→ Task item
Copy exactly the lines of the data below that run from the line holding "Task: Click the Twitter Web App source link" through the line holding "The image size is (1178, 564).", both ends included.

→ Given data
====================
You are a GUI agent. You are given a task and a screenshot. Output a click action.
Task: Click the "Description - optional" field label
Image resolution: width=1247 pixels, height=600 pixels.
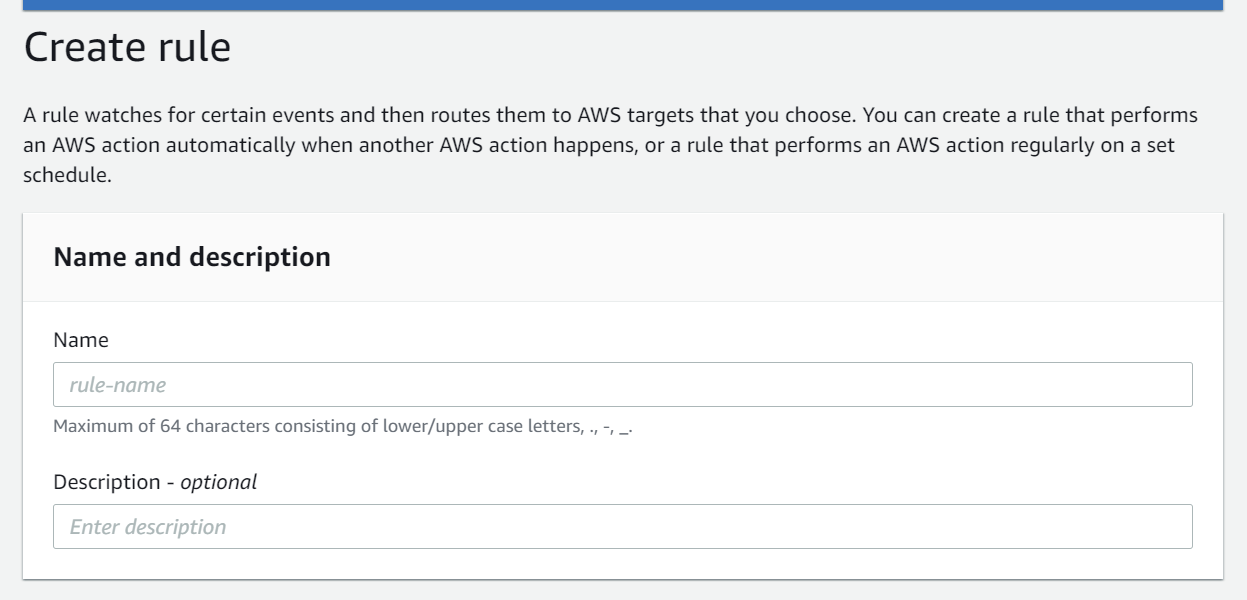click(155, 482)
====================
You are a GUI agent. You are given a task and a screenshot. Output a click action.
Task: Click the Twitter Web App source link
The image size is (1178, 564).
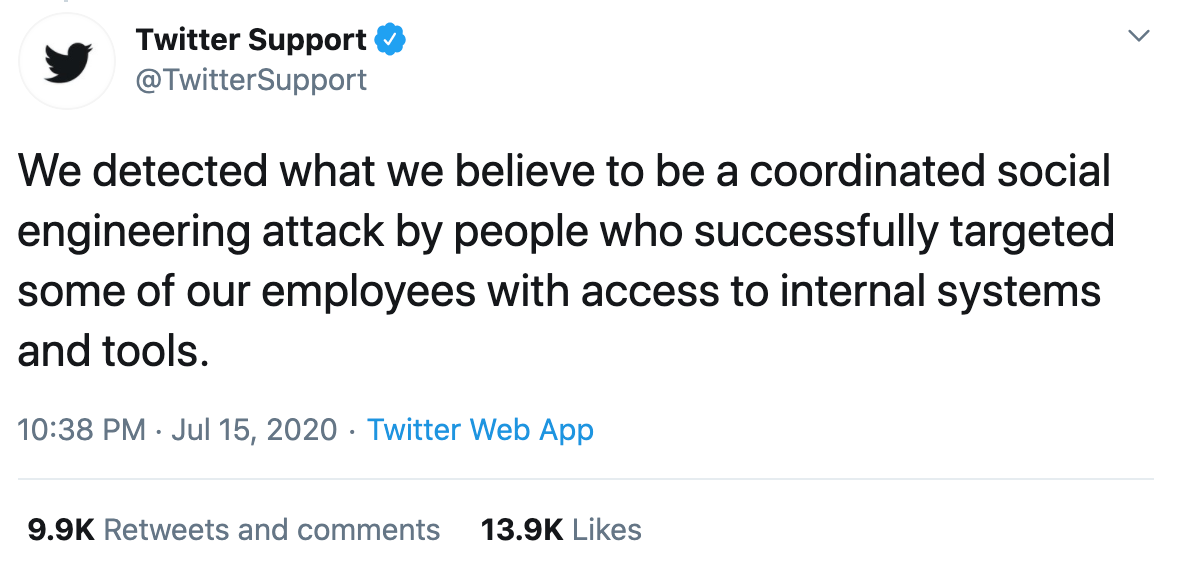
====================
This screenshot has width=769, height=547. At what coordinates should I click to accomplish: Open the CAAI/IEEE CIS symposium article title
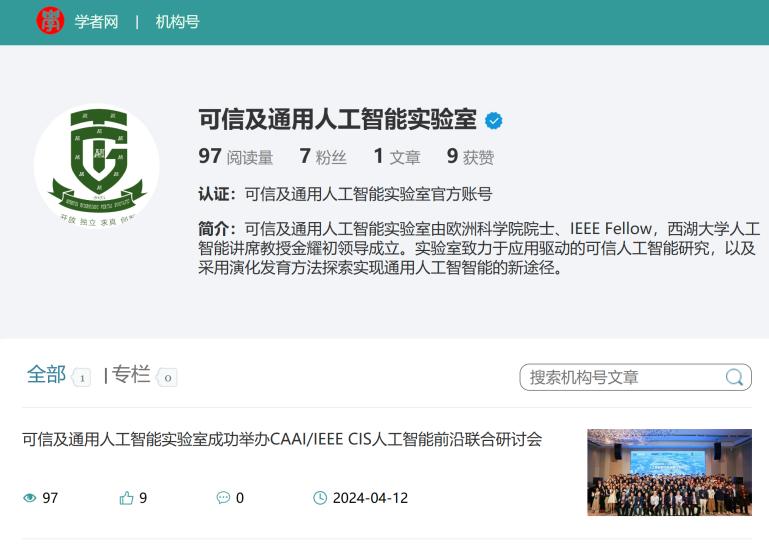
====================
→ Output of the task
Task: Click the Twitter Web App source link
The image size is (1178, 564).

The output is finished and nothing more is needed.